G: Penso que há referências que integram um fundo comum, por constituírem espécie de pilares da cultura literária. Refiro-me a um Homero, um Cervantes, um Dante, um Camões, um Balzac, um Dostoievski. Particularmente refiro Camilo Castelo Branco, Machado de Assis, Eça de Queiróz, Joseph Conrad, Josué Montello, Jorge Amado, Emily Bronte, Manoel Bandeira, Carolina Nabuco, Renato Pacheco, Reinaldo e Luiz Guilherme Santos Neves. Tenho lido muito ultimamente o espanhol Arturo Pérez-Reverte, o carioca Alberto Mussa e um escritor cabo-verdiano chamado Germano Almeida, cujas temática e estilo percebo que acabarão por me influenciar de alguma maneira. Ainda entre os contemporâneos, a escrita doce das nossas damas-da-pena Bernadete Lira e Neida Lúcia Moraes e a lírica de Matusalém Dias de Moura. Procuro manter-me atualizado com os catálogos das editoras locais, que cavam muita coisa interessante entre os novos autores do Espírito Santo.
Lida bem com as críticas?
G: Numa certa altura da vida conseguimos discernir quando as críticas, que são inevitáveis pelo simples fato de realizar-se algo, têm um qualquer fundo pessoal. Estas não me interessam. As que se referem à atividade em si, ou o seu produto, devem ser ouvidas e meditadas, no interesse do constante aperfeiçoamento, pois na maior parte das vezes nos ajudam a enxergar as coisas de uma outra maneira. Claro, trata-se de um exercício árduo, muitas vezes até de ascese rs
Está trabalhando em algum livro no momento?
G: Paralelamente à escrita de uma tese de Doutorado tenho no notebook um texto ficcional que ainda não se decidiu se se tratará de novela ou romance. Tenho coligido crônicas, a maioria inéditas, que devem ser reunidas futuramente num volume para publicação. Vamos ver o que me permitirá a agenda.
O que seria de sua vida sem as letras?
G: Creio que me tornei no que sou graças às letras. Desde as composições na banda Urublues, que integrei e para que escrevia canções, até a expressão atual dos meus dias. Como disse, minha atividade profissional se consolida, na sua maior parte, por meio da palavra escrita. Ademais, um número significativo das minhas amizades se movimenta no meio literário, e atualmente (máxime nesses tempos de pandemia) grande parte do meu lazer está ligado a elas.

++++++++++++++++++++

**TAREFAS OBRIGATÓRIAS:**
1 > Responda com base na entrevista:
(a) Qual escritor cabo-verdiano aparece entre as leituras recentes?
(b) Que tipo de crítica é descrito como desinteressante?
(c) Qual é o nome da banda para a qual eram escritas canções?
2 > Na entrevista, transforme em lista o parágrafo que começa com "Paralelamente à escrita" e mantenha os fatos principais.
3 > Extraia da entrevista, sem nenhuma alteração, o trecho que vai de "G: Paralelamente à" até "ligado a elas.".
Responda com base somente na entrevista.

++++++++++++++++++++

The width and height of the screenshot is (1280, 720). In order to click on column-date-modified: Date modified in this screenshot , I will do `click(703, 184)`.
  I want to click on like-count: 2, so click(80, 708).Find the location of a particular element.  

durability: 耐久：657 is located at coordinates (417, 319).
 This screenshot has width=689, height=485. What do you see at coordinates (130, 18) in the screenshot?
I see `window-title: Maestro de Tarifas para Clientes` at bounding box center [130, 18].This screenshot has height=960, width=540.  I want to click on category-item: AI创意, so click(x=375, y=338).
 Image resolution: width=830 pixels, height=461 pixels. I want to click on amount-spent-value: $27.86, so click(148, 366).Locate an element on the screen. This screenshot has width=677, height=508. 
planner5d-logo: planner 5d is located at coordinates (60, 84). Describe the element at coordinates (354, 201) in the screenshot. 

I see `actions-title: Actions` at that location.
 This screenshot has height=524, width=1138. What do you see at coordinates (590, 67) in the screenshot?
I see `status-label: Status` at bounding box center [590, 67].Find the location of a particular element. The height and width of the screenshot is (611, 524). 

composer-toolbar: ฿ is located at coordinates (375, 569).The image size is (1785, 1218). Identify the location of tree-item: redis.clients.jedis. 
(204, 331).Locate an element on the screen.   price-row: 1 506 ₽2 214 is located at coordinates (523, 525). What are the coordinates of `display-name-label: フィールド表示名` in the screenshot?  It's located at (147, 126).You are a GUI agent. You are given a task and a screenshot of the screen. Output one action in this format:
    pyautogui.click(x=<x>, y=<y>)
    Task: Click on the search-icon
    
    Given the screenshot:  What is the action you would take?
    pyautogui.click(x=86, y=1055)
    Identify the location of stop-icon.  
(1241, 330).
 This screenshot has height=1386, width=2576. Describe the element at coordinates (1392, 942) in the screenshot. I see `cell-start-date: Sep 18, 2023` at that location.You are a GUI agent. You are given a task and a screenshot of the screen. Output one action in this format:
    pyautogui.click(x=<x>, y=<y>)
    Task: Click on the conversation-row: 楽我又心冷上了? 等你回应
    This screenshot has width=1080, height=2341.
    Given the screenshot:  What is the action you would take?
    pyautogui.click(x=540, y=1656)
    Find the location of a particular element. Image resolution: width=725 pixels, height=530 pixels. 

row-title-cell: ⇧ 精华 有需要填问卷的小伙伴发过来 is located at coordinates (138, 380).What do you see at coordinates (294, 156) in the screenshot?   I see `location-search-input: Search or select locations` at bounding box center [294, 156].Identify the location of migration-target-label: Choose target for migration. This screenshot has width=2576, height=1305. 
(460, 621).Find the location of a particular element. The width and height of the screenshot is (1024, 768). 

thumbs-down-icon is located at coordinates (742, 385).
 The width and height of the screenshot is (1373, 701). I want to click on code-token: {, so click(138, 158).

++++++++++++++++++++

**RESULTADOS POR TAREFA:**
1 >
(a) Germano Almeida.
(b) As críticas que têm um qualquer fundo pessoal.
(c) Urublues.

2 >
- Em paralelo à escrita de uma tese de Doutorado, há no notebook um texto ficcional.
- Ainda não se definiu se esse texto será novela ou romance.
- Estão sendo reunidas crônicas, a maioria inéditas, para um futuro volume.
- O andamento depende do que a agenda permitir.

3 >
G: Paralelamente à escrita de uma tese de Doutorado tenho no notebook um texto ficcional que ainda não se decidiu se se tratará de novela ou romance. Tenho coligido crônicas, a maioria inéditas, que devem ser reunidas futuramente num volume para publicação. Vamos ver o que me permitirá a agenda.
O que seria de sua vida sem as letras?
G: Creio que me tornei no que sou graças às letras. Desde as composições na banda Urublues, que integrei e para que escrevia canções, até a expressão atual dos meus dias. Como disse, minha atividade profissional se consolida, na sua maior parte, por meio da palavra escrita. Ademais, um número significativo das minhas amizades se movimenta no meio literário, e atualmente (máxime nesses tempos de pandemia) grande parte do meu lazer está ligado a elas.